"Well, sir," continued Mr. Dope, "I'll never forget Sir John A. speaking here in the Odd Fellows' Hall, eh?"

The Committee men nodded and gurgled in corroboration.

"My! but he was PLASTERED. We had him over at Pete Robinson's hotel all afternoon, and I tell you he was plastered for fair. We ALL were. I remember I was so pickled myself I could hardly help Sir John up the steps of the platform. So were you, Mudd, do you remember?"

"I certainly was!" said Mr. Mudd proudly. Committee men who would scorn to drink lager beer in 1919, take a great pride, I have observed, in having been pickled in 1878.

"Yes, sir," continued Mr. Dope, "you certainly were pickled. I remember just as well as anything, when they opened the doors and let the crowd in: all the boys had been bowling up and were pretty well soused. You never saw such a crowd. Old Dr. Greenway (boys, you remember the old Doc) was in the chair, and he was pretty well spifflocated. Well, sir, Sir John A. got up in that hall and he made the finest, most moving speech I ever listened to. Do you remember when he called old Trelawney an ash-barrel? And when he made that appeal for a union of hearts and said that the sight of McGuire (the Liberal candidate) made him sick? I tell you those were great days. You don't get speaking like that now; and you don't get audiences like that now either. Not the same calibre."

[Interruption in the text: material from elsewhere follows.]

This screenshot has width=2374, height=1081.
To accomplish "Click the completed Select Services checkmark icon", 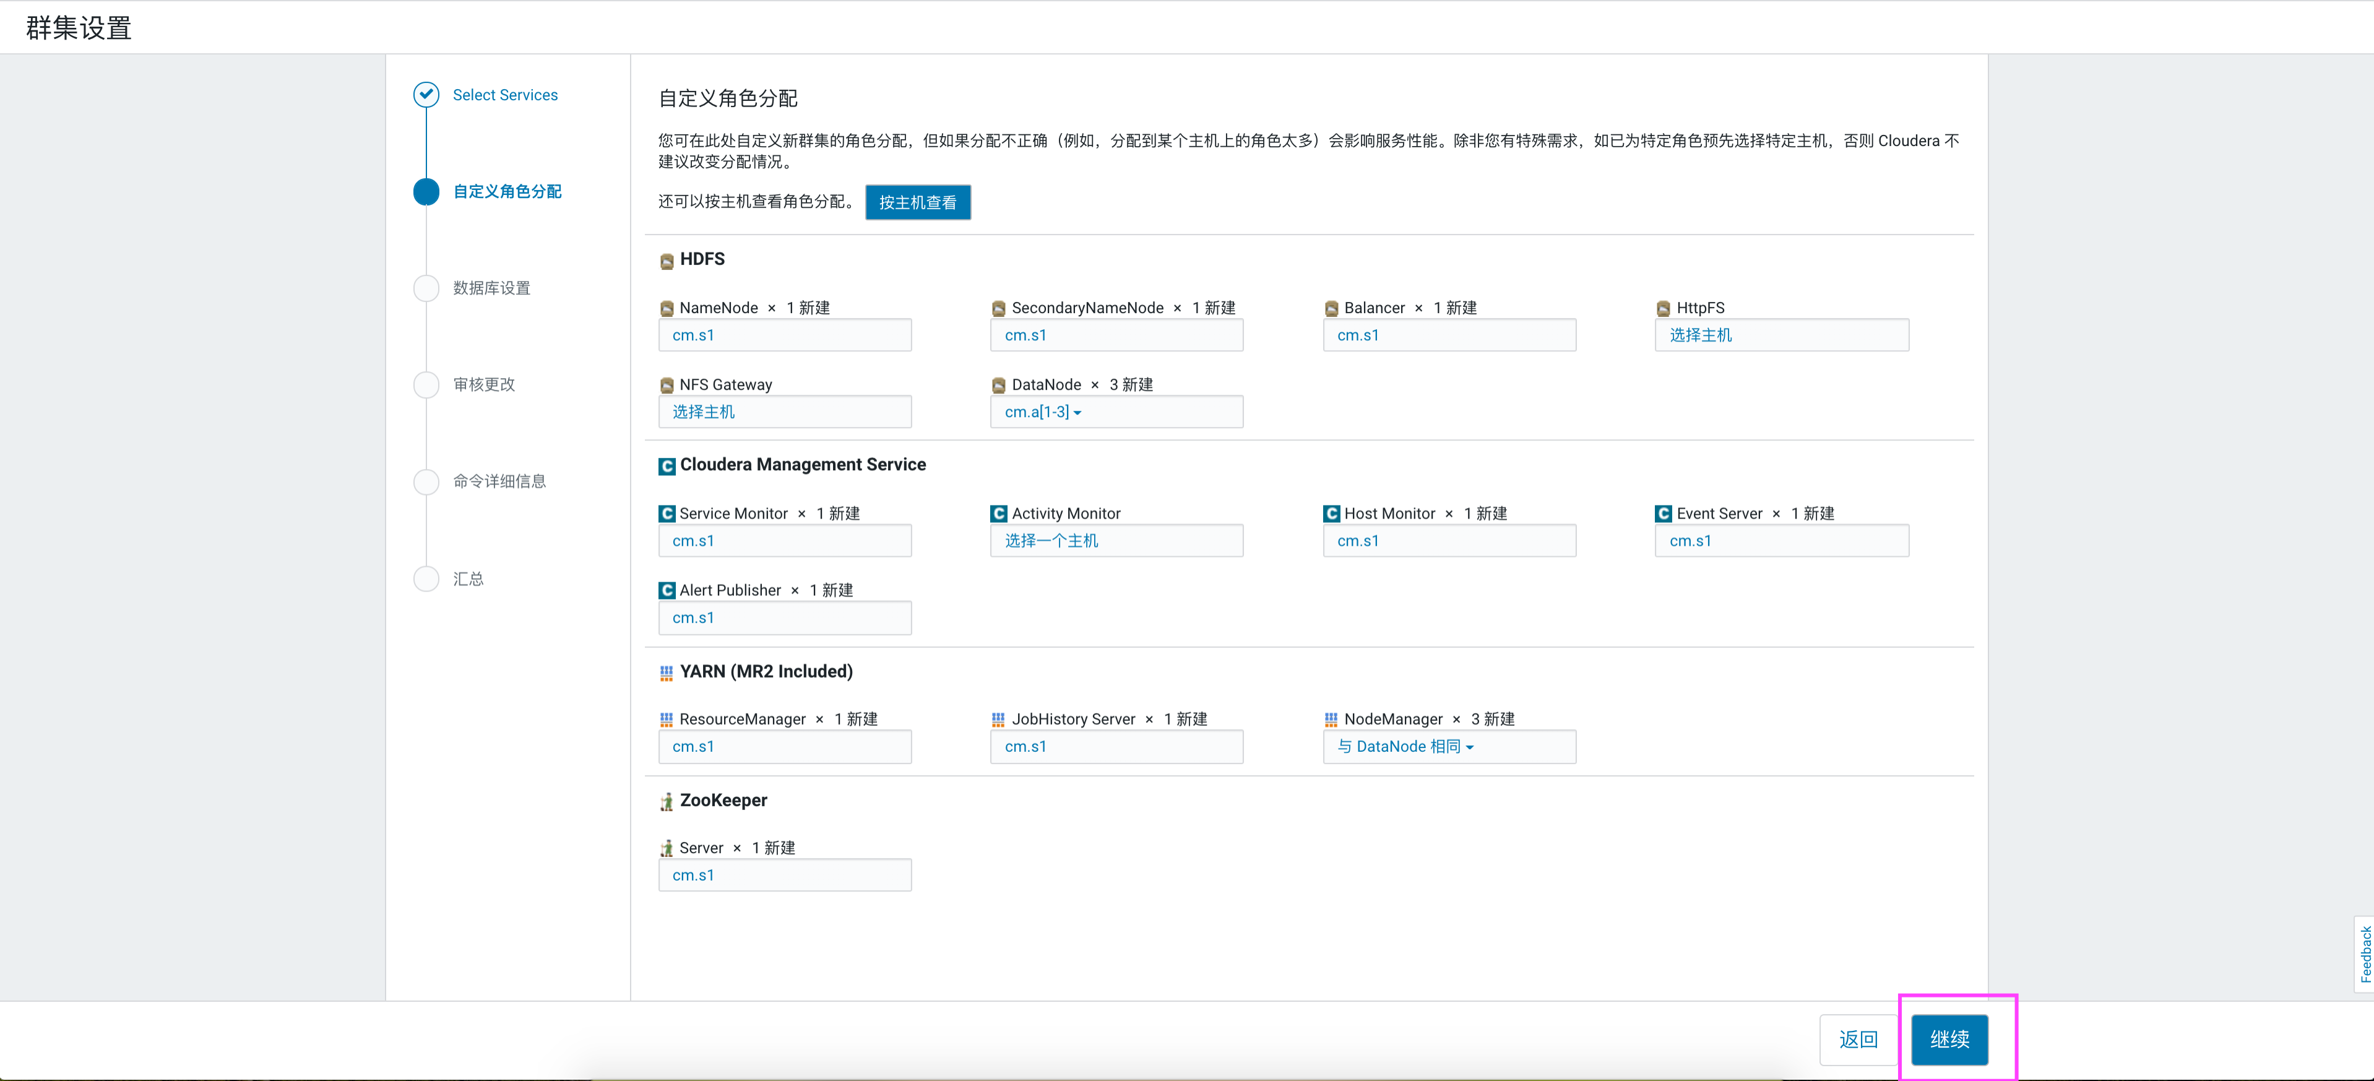I will (x=426, y=95).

All the Committee shook their heads.

"Well, anyway, boys," said the Chairman, as he lighted a fresh cigar, "to-morrow will decide, one way or the other. We've certainly worked hard enough,"—here he passed the box of cigars round to the others—"I haven't been in bed before two any night since the work started."

"Neither have I," said another of the workers. "I was just saying to the wife when I got up this morning that I begin to feel as if I never wanted to see the sight of a card again."

"Well, I don't regret the work," said the Secretary, "so long as we carry the riding. You see," he added in explanation to me, "we're up against a pretty hard proposition here. This riding really is Liberal: they've got the majority of voters though we HAVE once or twice swung it Conservative. But whether we can carry it with a man like Grouch is hard to say. One thing is certain, boys, if he DOES carry it, he doesn't owe it to himself."

All the battle horses agreed on this. A little after that we dispersed.